→ **Goal A**
Retype the part of the PyTorch setup tutorial from "### **Setting Up" to "this hands-on session." without any changes.

====

### **State University of Campinas - UNICAMP** </br>
**Course**: MC886A </br>
**Professor**: Marcelo da Silva Reis </br> 
**TA (PED)**: Marcos Vinicius Souza Freire

---

### **Hands-On: Introduction to Machine Learning and Tensors in PyTorch**
##### Notebook: 00 Setup
---

### **Table of Contents**

1. [**Basic Prerequisites**](#basic-prerequisites) </br>
2. [**Option 1: Using Docker (Linux-based Systems with GPU Support)**](#option-1-using-docker-linux-based-systems-with-gpu-support) </br>
3. [**Option 2: Creating a Python Virtual Environment (Local Setup)**](#option-2-creating-a-python-virtual-environment-local-setup) </br>
4. [**Option 3: Using Google Colab (Cloud-Based)**](#option-3-using-google-colab-cloud-based)

---

### **Setting Up a Machine Learning Environment**

This tutorial guides you through setting up an environment to run Machine Learning (ML) code using PyTorch. We’ll explore three methods: **Docker (with GPU support)**, **Python Virtual Environment (venv)**, and **Google Colab**. Choose the one that best fits your needs for this hands-on session.

---

#### **Basic Prerequisites**

Before diving in, ensure you have the following basics ready:

- **Python 3.8+**: Most ML tools work well with recent Python versions. Check your version with `python3 --version`.
- **Jupyter Notebook**: Ideal for interactive demos. Install it via `pip install jupyter` or use it within your chosen environment.

====

→ **Goal B**
Repeat every line of the data entries below word for word, and leave the pictures out of your answer.

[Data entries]
====

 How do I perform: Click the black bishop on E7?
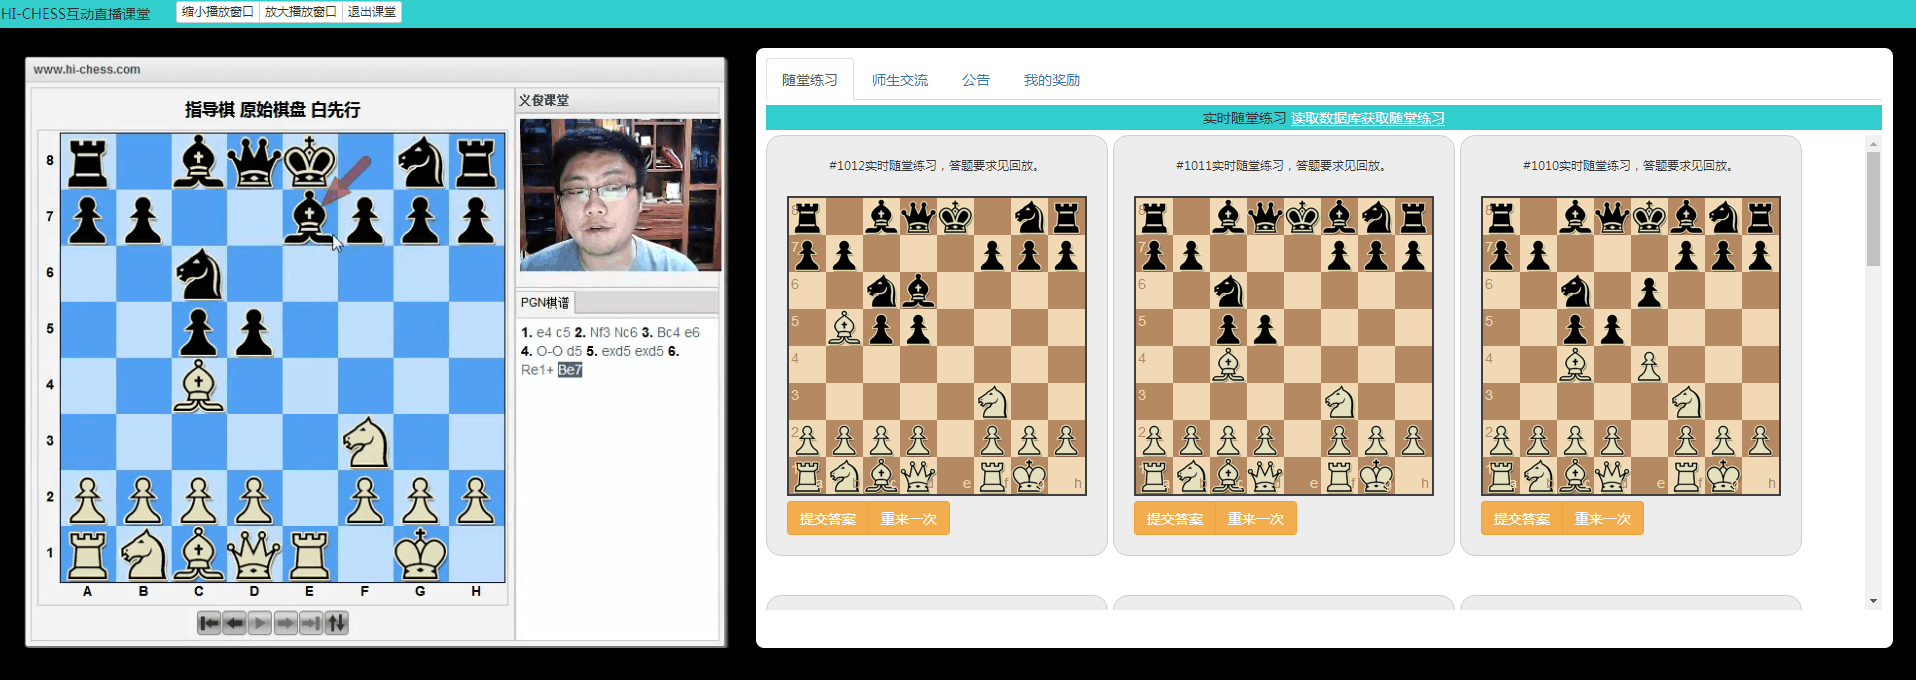(310, 217)
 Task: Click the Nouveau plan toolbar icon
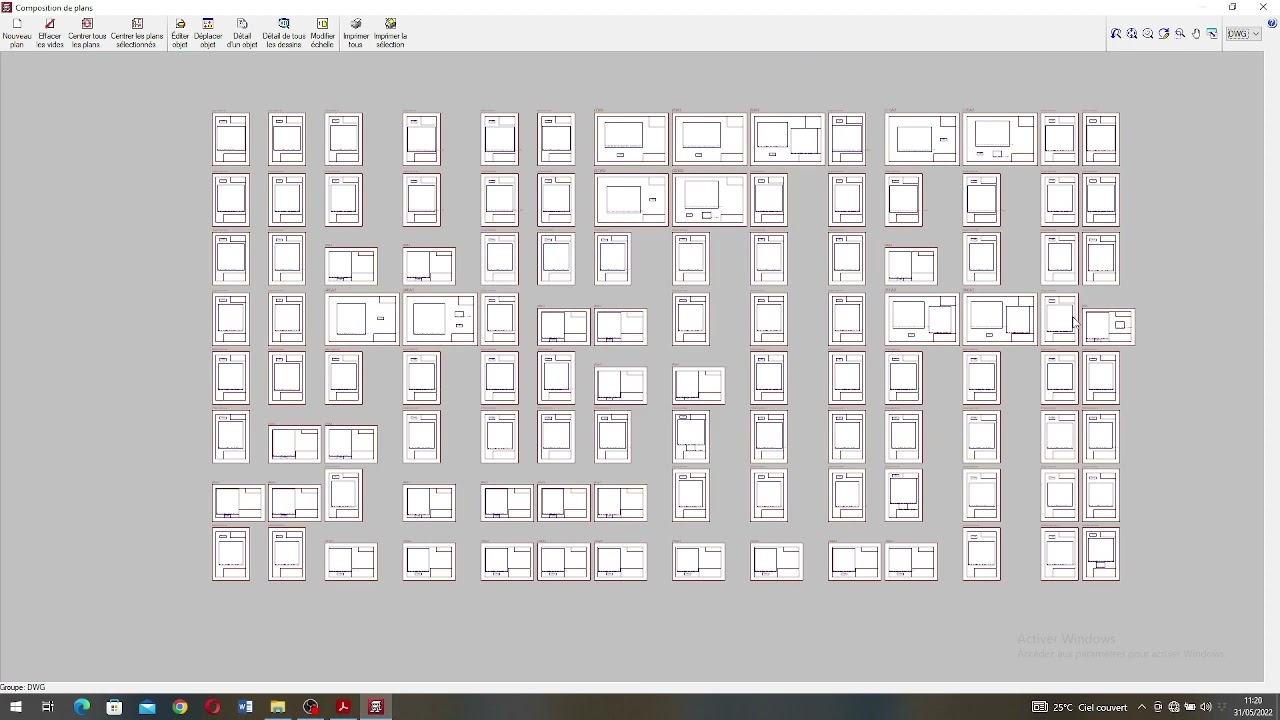(x=17, y=33)
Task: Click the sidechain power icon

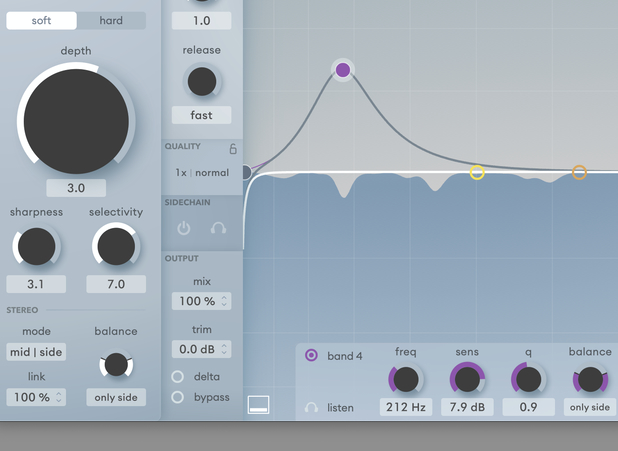Action: coord(184,228)
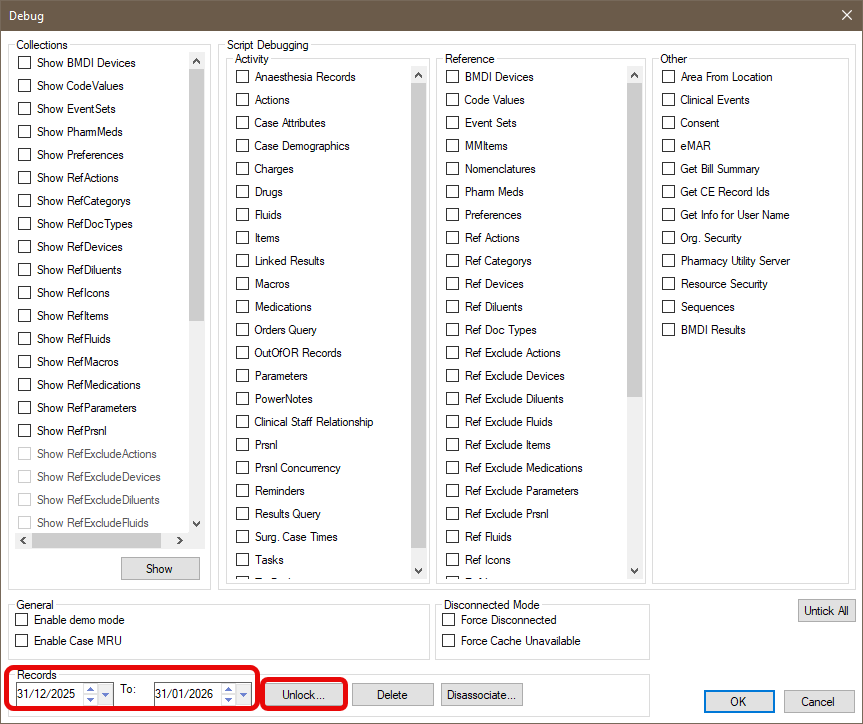Image resolution: width=863 pixels, height=724 pixels.
Task: Tick the Anaesthesia Records checkbox
Action: 243,77
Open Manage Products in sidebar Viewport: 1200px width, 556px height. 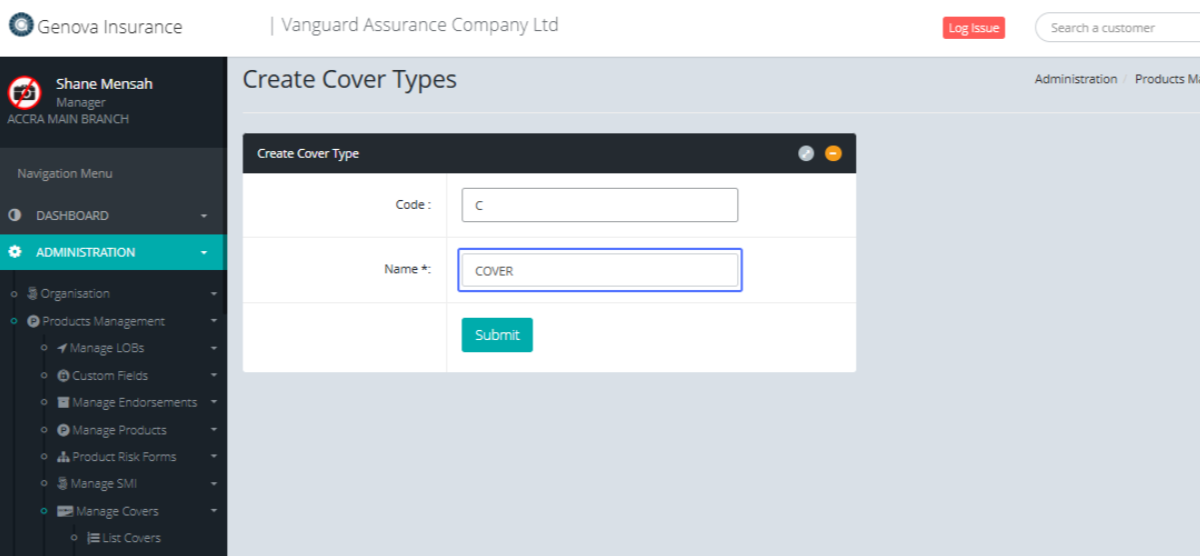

====

→ **Final result A**
### **Setting Up a Machine Learning Environment**

This tutorial guides you through setting up an environment to run Machine Learning (ML) code using PyTorch. We’ll explore three methods: **Docker (with GPU support)**, **Python Virtual Environment (venv)**, and **Google Colab**. Choose the one that best fits your needs for this hands-on session.

→ **Final result B**
 How do I perform: Click the black bishop on E7?
(310, 217)
 Task: Click the Nouveau plan toolbar icon
(x=17, y=33)
Task: Click the sidechain power icon

Action: coord(184,228)
Image resolution: width=863 pixels, height=724 pixels.
Task: Tick the Anaesthesia Records checkbox
Action: 243,77
Open Manage Products in sidebar Viewport: 1200px width, 556px height. 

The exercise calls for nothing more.